Trigger Warning - Accessibility for Mentally Disabled Players

Updated: Jan 21, 2021

It was very heartening to read about the measures developers are improving accessibility in their games. The Last of Us 2 (no matter what you think about the game itself) has done beautifully at implementing accessibility features, allowing players to platinum the game no matter what additional support needs they may have. Using things like a high contrast mode and audio cues, players are getting a fuller, richer experience. To my shame, I hadn’t considered the impact not having certain features would cause. I never considered that, while disabled players may be able to complete a game, certain challenges would perhaps be out of reach. As someone who lives for that platinum trophy this was upsetting. Trophy hunting is part of the fun after all.

I am very pleased that things are improving, albeit slowly. However there is one area that is constantly neglected and that is the management of triggers for those who have mental health disabilities like myself. To use myself as an example, I become very distressed when I see suicide or self harm behaviours illustrated. For example, that scene in Heavy Rain where the detective discovers a suicide attempt, that distressed me so much I was physically sick. Management of triggers without spoiling a storyline can be very difficult indeed and coming across them accidentally can cause panic attacks and encourage self harm or suicidal ideation.

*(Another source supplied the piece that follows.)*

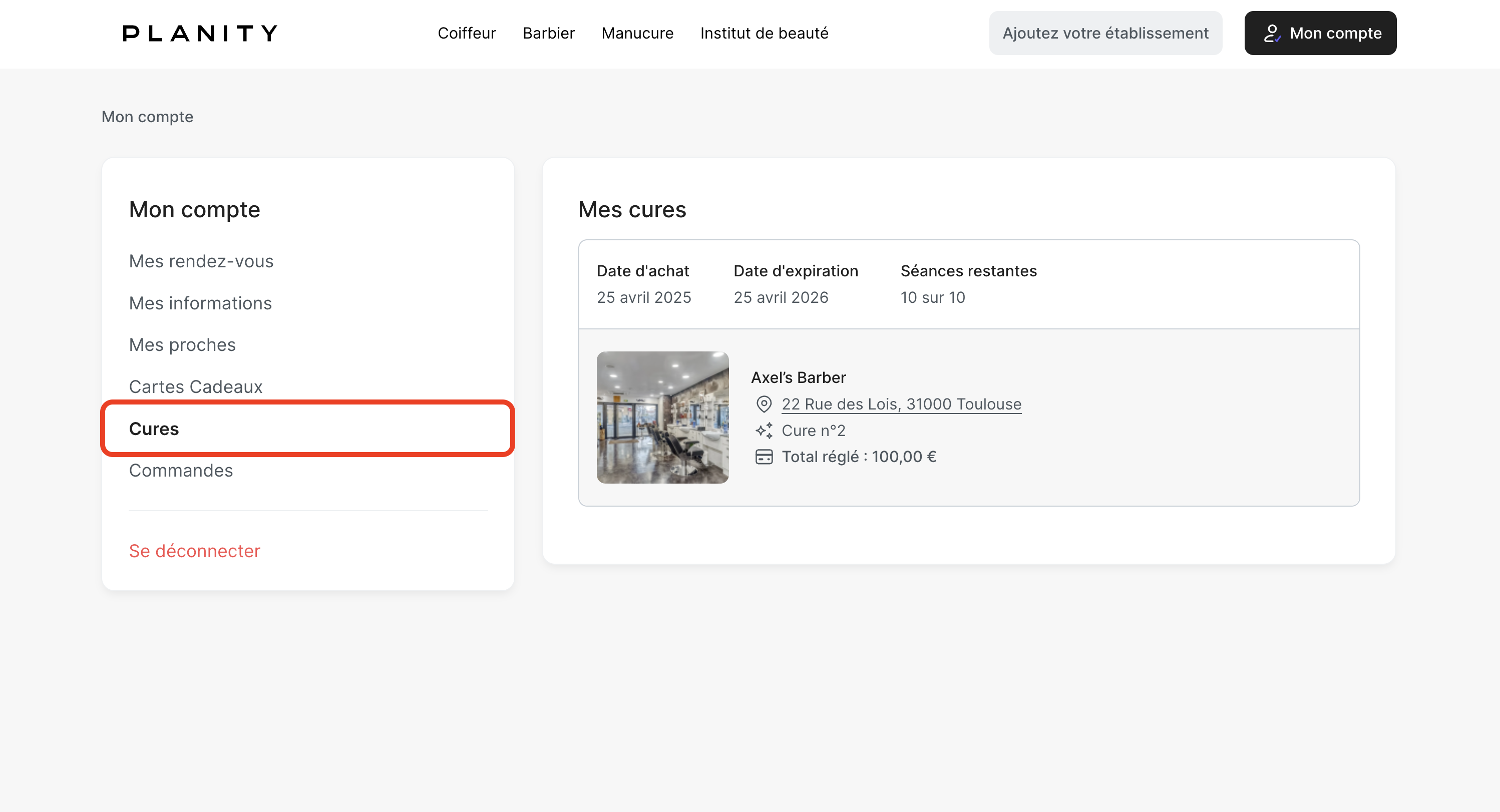Click Ajoutez votre établissement button
This screenshot has height=812, width=1500.
[1105, 33]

So what can be done? In some cases it may be enough just to place a warning about the game’s content in the initial loading screens. Hellblade: Senua’s Sacrifice is the only game I have seen address this and I applaud the dev team for it. They outlined the triggering content, confirmed they had researched the behaviour thoroughly and provided a link players could visit should they need help after engaging with the content. They actually could not have done this better, and it is such a simple thing that can make a big impact to a mentally ill player. I would love to see this happen more often.

A more robust method that could be implemented could be a form of censoring. Grounded by Obsidian Games created an arachnaphobia safe mode that allowed you to customise the spiders so they would be less triggering to players. It is possible to censor out blood and gore in games like Mortal Kombat, perhaps something similar could be created. A mode that could cut out scenes that showed graphic self harm and suicidal behaviour perhaps? Avoiding the sight of fresh marks or someone hanging from the ceiling but inferring it can make a trigger more manageable. Unfortunately these depictions are often very graphic, which I understand from a design point of view, but would prefer to avoid.

It can be all too easy to brush off requests for trigger warnings by saying an individual must be responsible for their own triggers. Being responsible for your own triggers involves being aware when media contains potentially triggering issues. If this information isn’t available from a third party (due to it being considered a spoiler or a new game with no full reviews yet) this can make engaging with the content more difficult.

Surely ensuring players are warned about any potential triggering content and allowing them to make their own choice about whether to engage with the media or not is a positive way to help people who struggle with these issues? The player would go into the game informed about scenes that may upset them and would be prepared to see them. These declarations have also been broadcast before TV shows (in Britain at least) with difficult content for years, so why should games be any different?

Gaming as a hobby – particularly during a pandemic – has never been more popular. People from all walks of life are engaging with the hobby. It’s a wonderful thing. Everyone should be able to escape their everyday into the world of their choosing. It’s never been more important to make sure these worlds are accessible to all. Goodness knows that’s how I’m surviving lockdown.